(Source data)

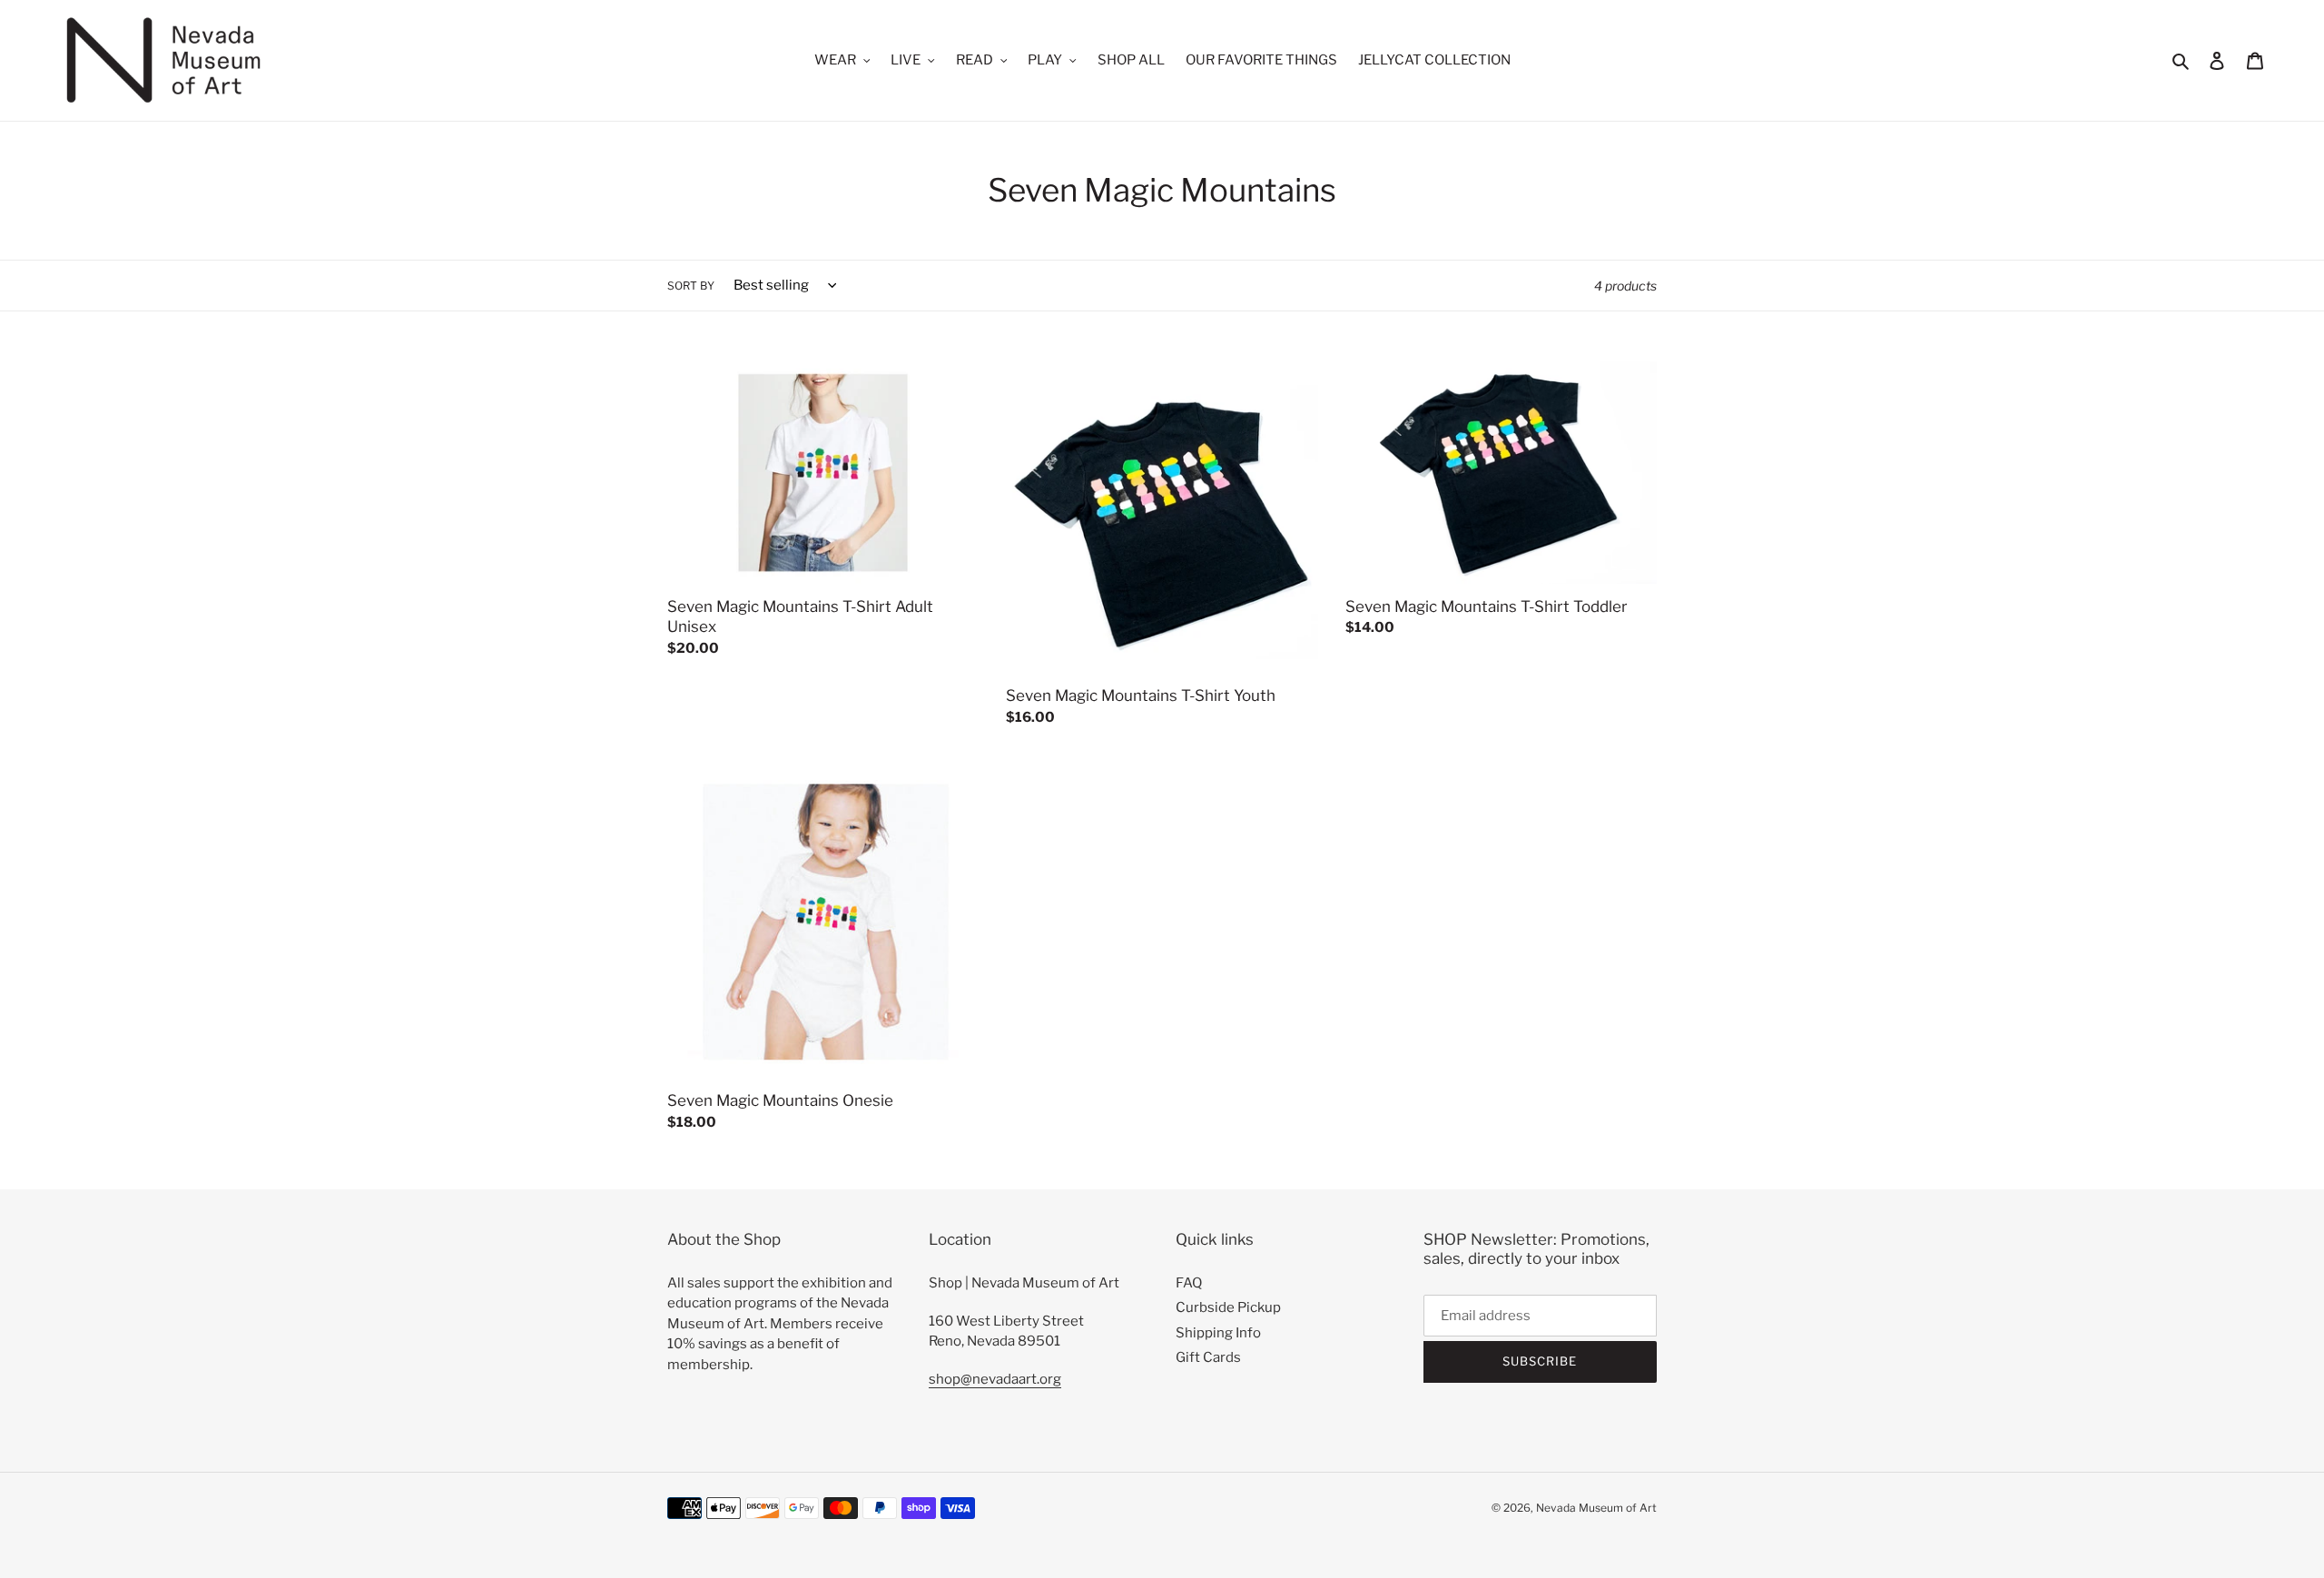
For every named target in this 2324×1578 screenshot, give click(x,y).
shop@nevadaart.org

(End Source data)
(Source data)

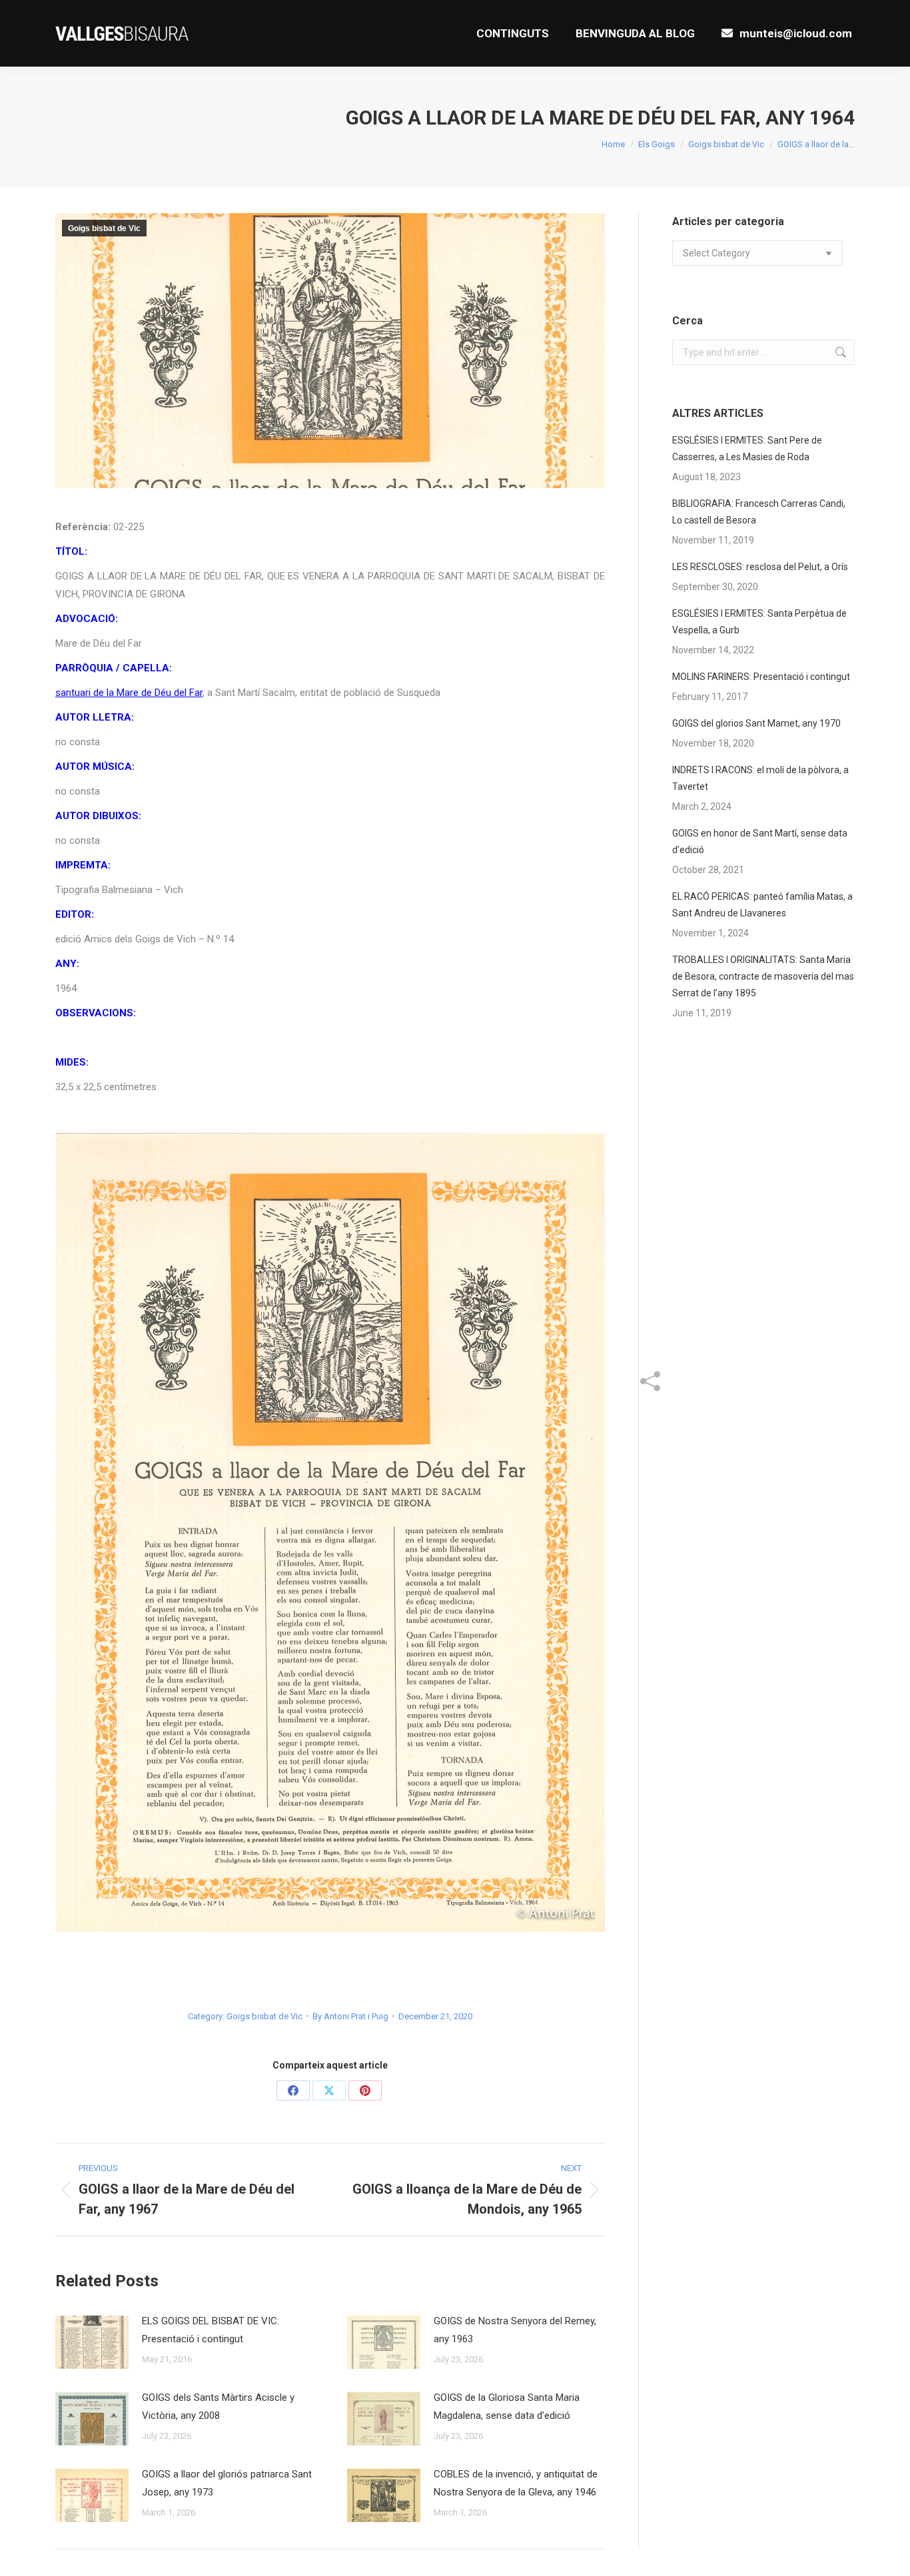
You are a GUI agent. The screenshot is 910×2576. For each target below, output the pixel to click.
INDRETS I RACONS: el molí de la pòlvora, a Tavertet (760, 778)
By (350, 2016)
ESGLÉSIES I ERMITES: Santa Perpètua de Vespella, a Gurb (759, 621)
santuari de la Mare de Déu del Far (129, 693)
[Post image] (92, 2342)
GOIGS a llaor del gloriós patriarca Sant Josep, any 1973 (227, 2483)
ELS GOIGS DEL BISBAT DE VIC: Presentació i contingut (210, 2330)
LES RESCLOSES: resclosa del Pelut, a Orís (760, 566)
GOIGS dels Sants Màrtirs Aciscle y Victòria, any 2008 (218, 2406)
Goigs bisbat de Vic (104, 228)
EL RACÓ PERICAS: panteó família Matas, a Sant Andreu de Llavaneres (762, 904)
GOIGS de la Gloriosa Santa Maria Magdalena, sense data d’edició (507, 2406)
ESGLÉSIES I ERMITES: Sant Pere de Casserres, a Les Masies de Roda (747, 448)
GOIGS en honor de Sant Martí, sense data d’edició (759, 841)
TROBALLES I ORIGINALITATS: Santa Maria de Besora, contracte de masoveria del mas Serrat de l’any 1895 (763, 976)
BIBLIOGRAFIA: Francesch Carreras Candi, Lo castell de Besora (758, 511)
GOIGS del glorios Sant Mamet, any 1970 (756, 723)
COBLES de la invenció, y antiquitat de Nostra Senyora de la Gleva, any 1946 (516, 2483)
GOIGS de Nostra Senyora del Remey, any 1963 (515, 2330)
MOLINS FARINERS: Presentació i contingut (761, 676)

(End Source data)

## Exercise prompt
Once you find the line with "For every named" in the entries above, output it and each line after it up to and including the line with "shop@nevadaart.org", and nothing else.

## Response
For every named target in this 2324×1578 screenshot, give click(x,y).
shop@nevadaart.org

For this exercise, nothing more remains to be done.